What you have to do:
Return the line containing "The image size" and every line beneath it through the end of the entries below, unchanged. Pictures stay out.

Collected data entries
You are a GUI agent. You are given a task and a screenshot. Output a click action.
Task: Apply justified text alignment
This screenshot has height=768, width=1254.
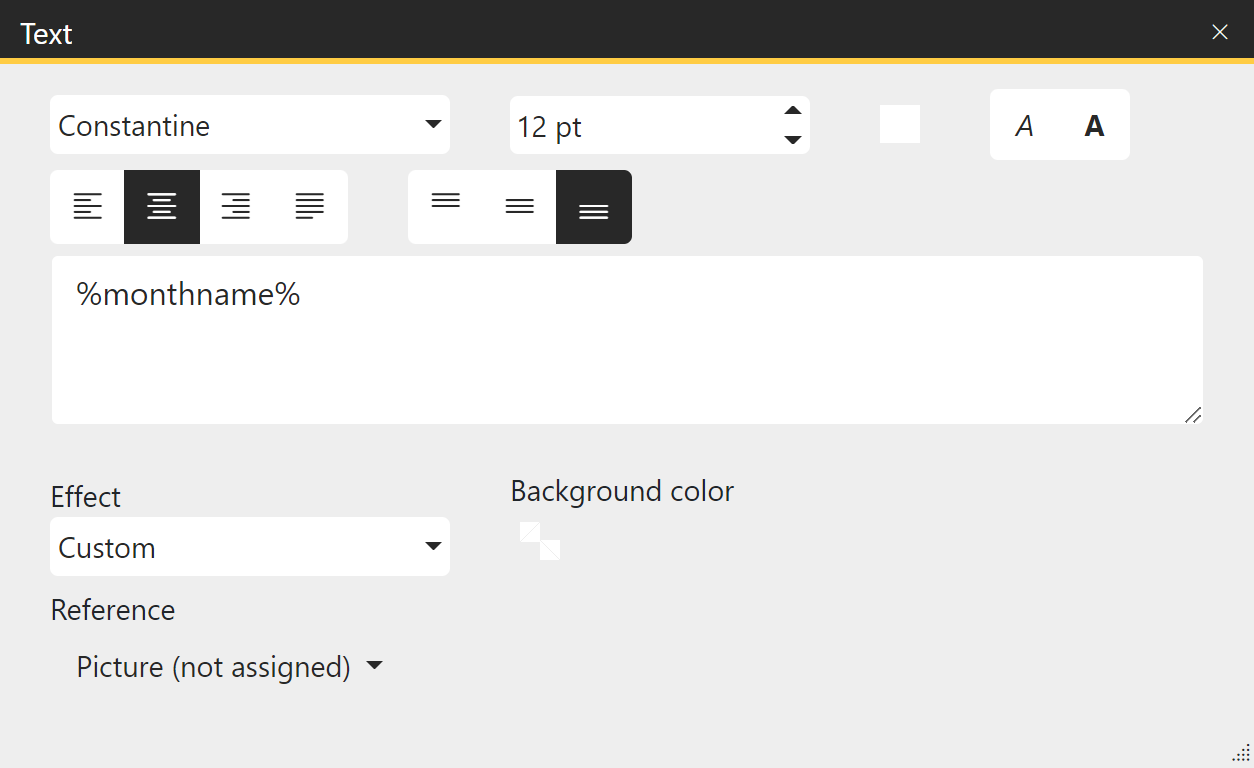point(310,207)
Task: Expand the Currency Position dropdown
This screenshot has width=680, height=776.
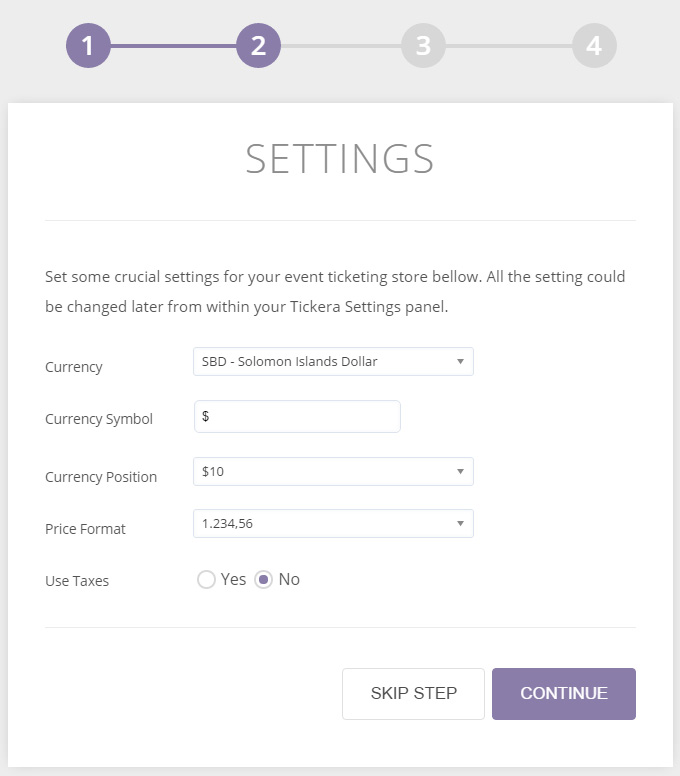Action: [333, 472]
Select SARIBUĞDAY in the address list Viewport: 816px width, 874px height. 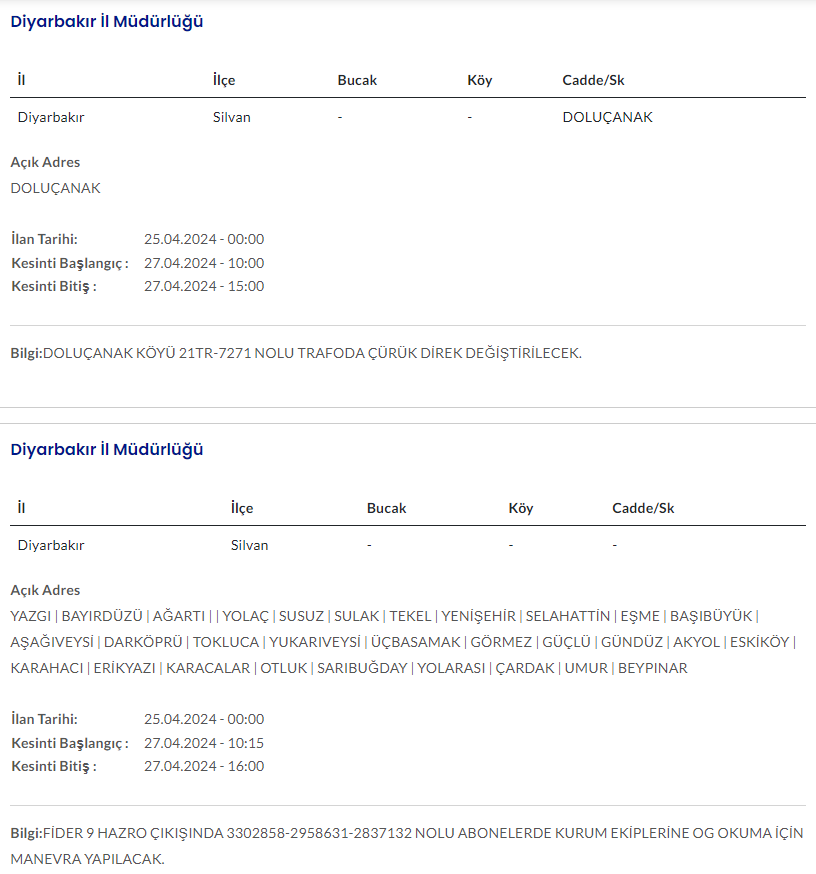point(362,668)
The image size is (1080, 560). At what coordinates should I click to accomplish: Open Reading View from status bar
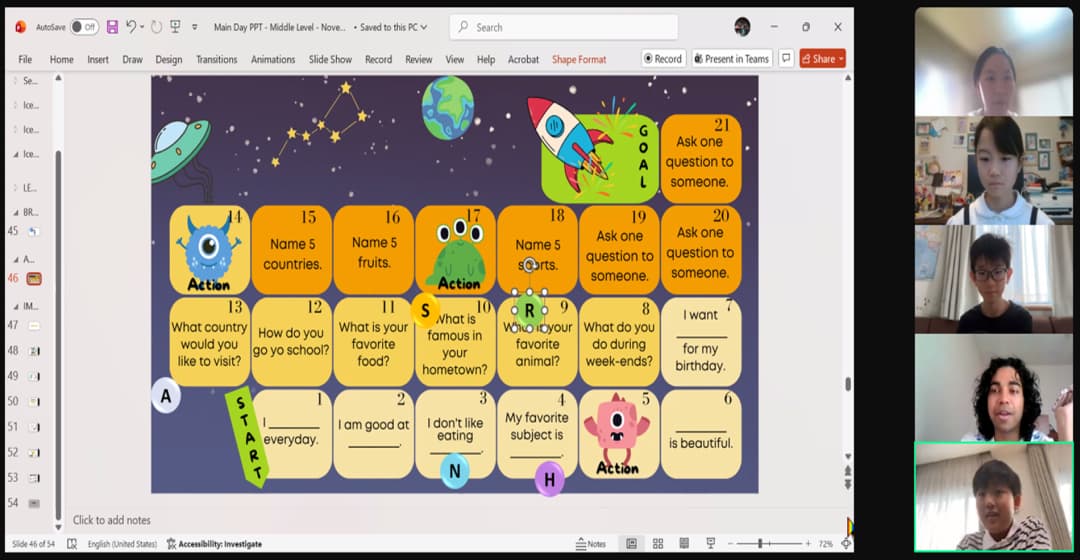[684, 544]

Solution:
The image size is (1080, 560). At what coordinates should I click to accomplish: Open Reading View from status bar
[684, 544]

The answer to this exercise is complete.